The statistically significant difference of postoperative analgesics in two operation-type subgroups may be due to longer duration (Crosstab between operation type and duration, P < 0.001) and more hurt for the bilobectomy or pneumonectomy patients. Thus, more CTCs are released into blood and survive with the help of mu agonists, and result in higher recurrence. In subgroups analysis, males have significant overall survival difference between 2 groups (P = 0.005) while females do not (P = 0.076). The reason may be associated with more smoking males did (Crosstab between smoking index and sex, P < 0.001). For the patients who received adjuvant therapy, the postoperative mu agonists predict a shorter overall survival (P = 0.003, data not shown). When the patients received postoperative mu agonists, more CTCs left than no postoperative mu agonists patients due to our previous hypothesis. And Androulakis et al[43] showed that CTCs before front-line chemotherapy were related to long-term outcomes. That interprets the reason for significantly prognostic difference between postoperative and no postoperative mu agonists groups in adjuvant therapy layer. In subgroups analysis, the survival difference between 2 groups is not significant in well differential degree (P = 0.849), and appears significant in moderate (P = 0.004) and poor (P = 0.005) differential degrees. Compared with sublobar resection or lobectomy group (P = 0.198), survival difference in bilobectomy or pneumonectomy group seems much more significant (P < 0.001). The reason may be that bilobectomy or pneumonectomy has higher possibility of releasing more tumor cells into circulation due to larger surgical trauma and region. Furthermore, bilobectomy or pneumonectomy is related to poorer pathological stages and more possible occult microresiduals in lung or lymph nodes. And significant difference between 2 groups can be seen in stage III patients (P = 0.026) compared with stage I or II (P = 0.128).

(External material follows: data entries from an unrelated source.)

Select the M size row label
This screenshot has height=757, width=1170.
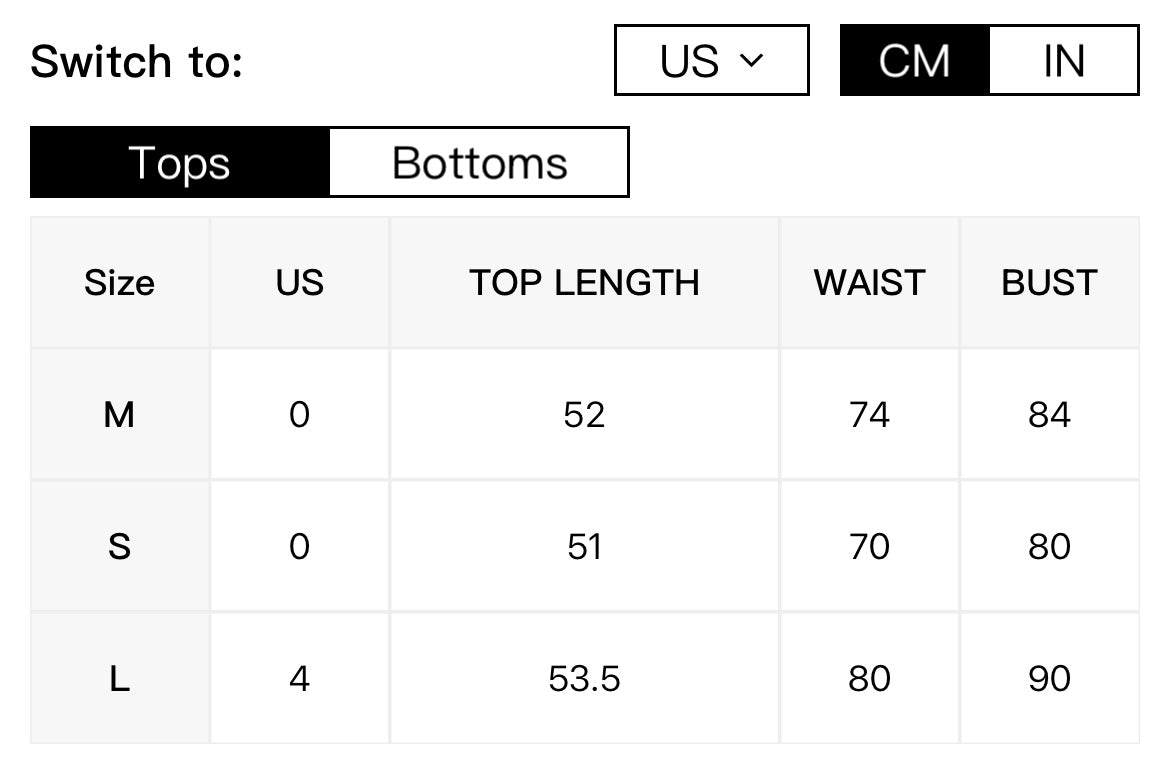pos(119,415)
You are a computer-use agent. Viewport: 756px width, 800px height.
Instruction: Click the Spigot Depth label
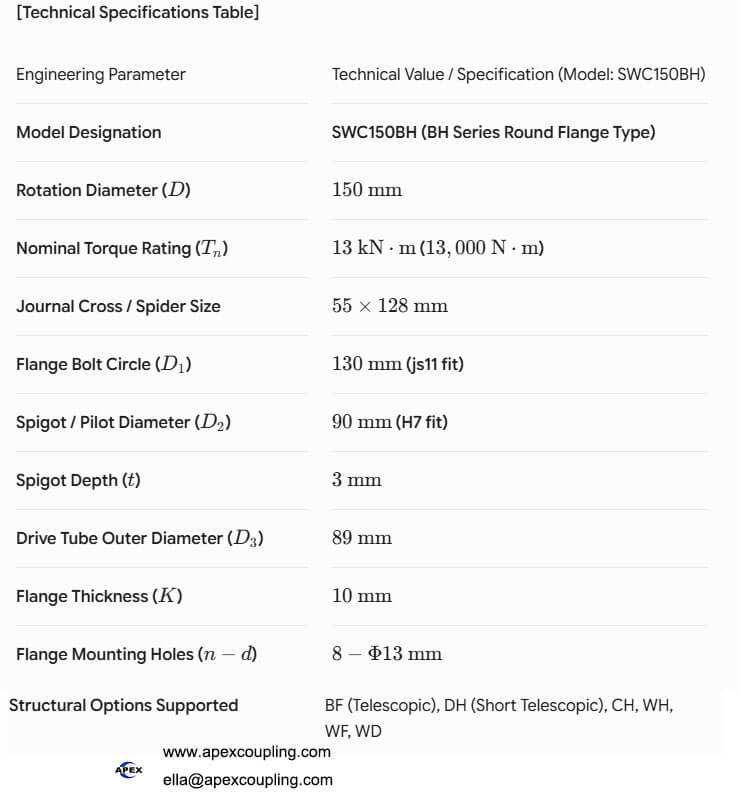(78, 480)
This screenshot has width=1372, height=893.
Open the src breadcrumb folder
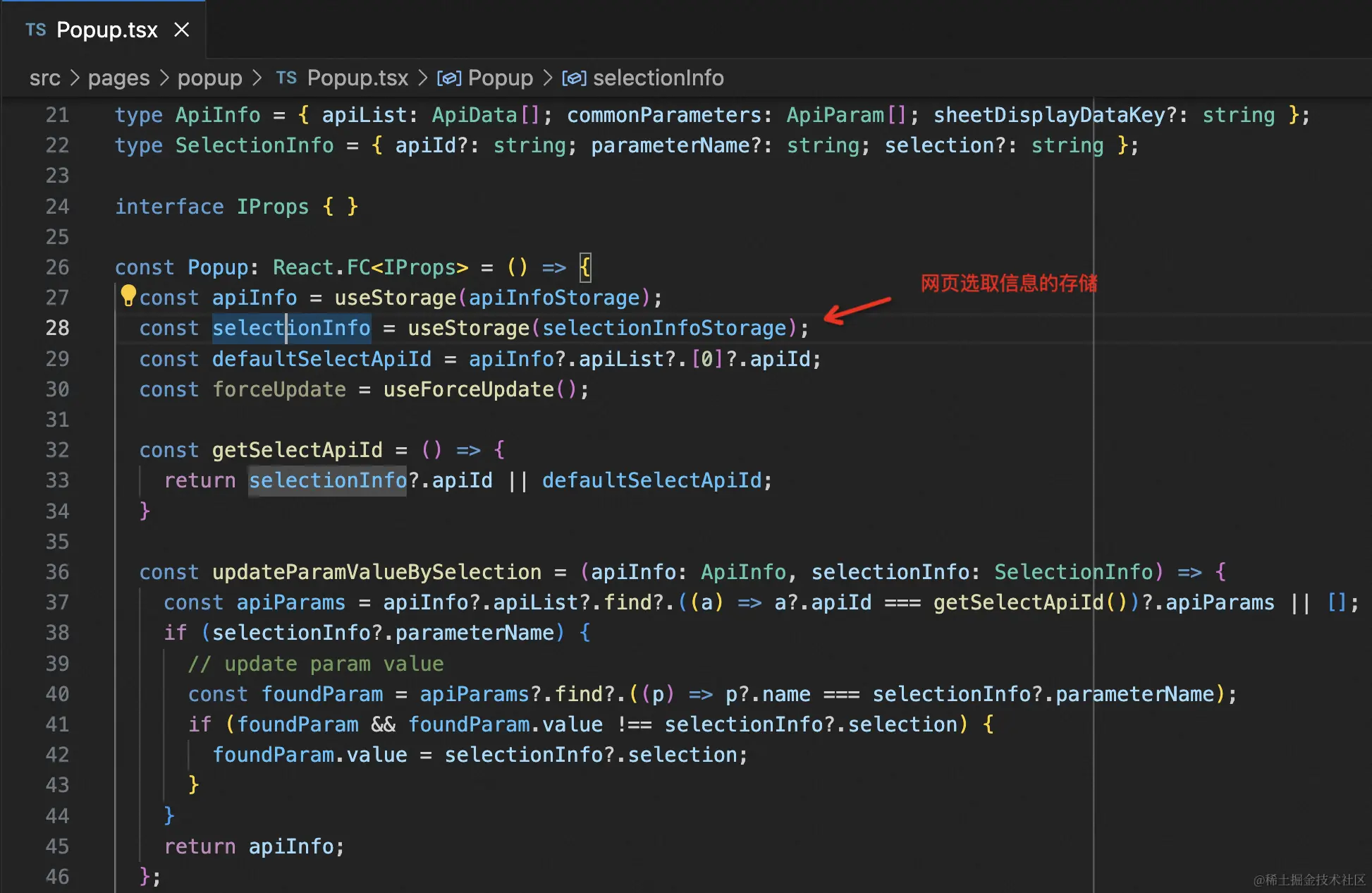pyautogui.click(x=44, y=78)
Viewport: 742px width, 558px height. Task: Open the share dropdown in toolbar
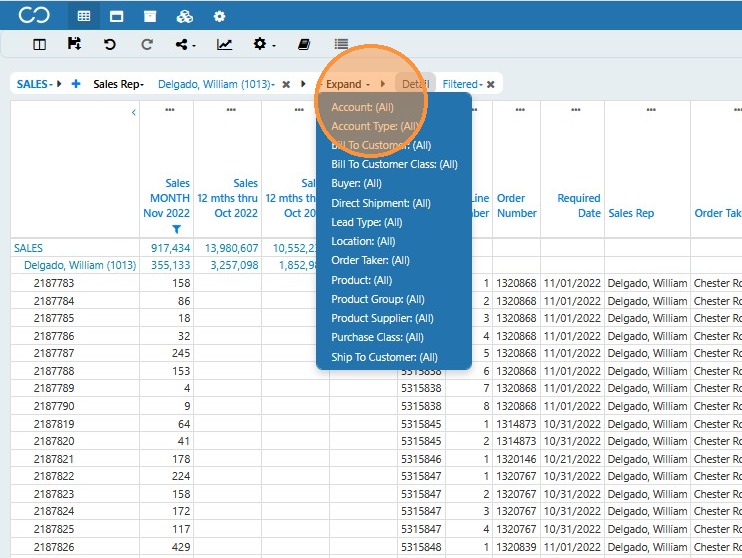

More importantly, our research has many limitations. First, it is a retrospective analysis with inevitable disadvantages that it is not randomized and a selection bias exists. Although we performed cross validation, the reliability is lower than prospective studies. Second, without complete original postoperative pain records, we cannot exactly exclude or evaluate the influence of pain factor. Zylla et al[44] reported pain was also a prognostic predictor of advanced NSCLC before chemotherapy. Third, the samples that use postoperative non-mu agonists seem a bit few. For this reason, we cannot separate them as an independent group that can be analyzed further and screened the specific non-MOR analgesics beneficial to prognosis.

If our assumption is confirmed by further researches, when the postoperative pain happens and postoperative analgesia is needed, clinicians might try non-mu agonists analgesics, weak MOR agonist analgesics (tramadol), mixed agonist/antagonist of MOR (bucinnazine, dezocine), or other immunostimulatory analgesics. Other alternative analgesic methods such as local anesthesia, TENS, cryoanalgesia, acupuncture are also considered. However, that does not mean NO or Little Analgesics. Clinicians should have a positive attitude to the control of postoperative pain rather than conservative treatment in consideration of the life quality and suppressive effect of pain itself on immune system which may be associated with long-term outcomes.[45] We advocate high life quality on the premise of pain release. Further orientation may focus on the balance between immunosuppression of postoperative mu agonists and immune-enhancement of drugs or natural products. Moreover, a prospective study is needed to confirm the relation between postoperative mu agonists and long-term outcome and screen common mu agonists or other analgesics beneficial to long-term outcomes.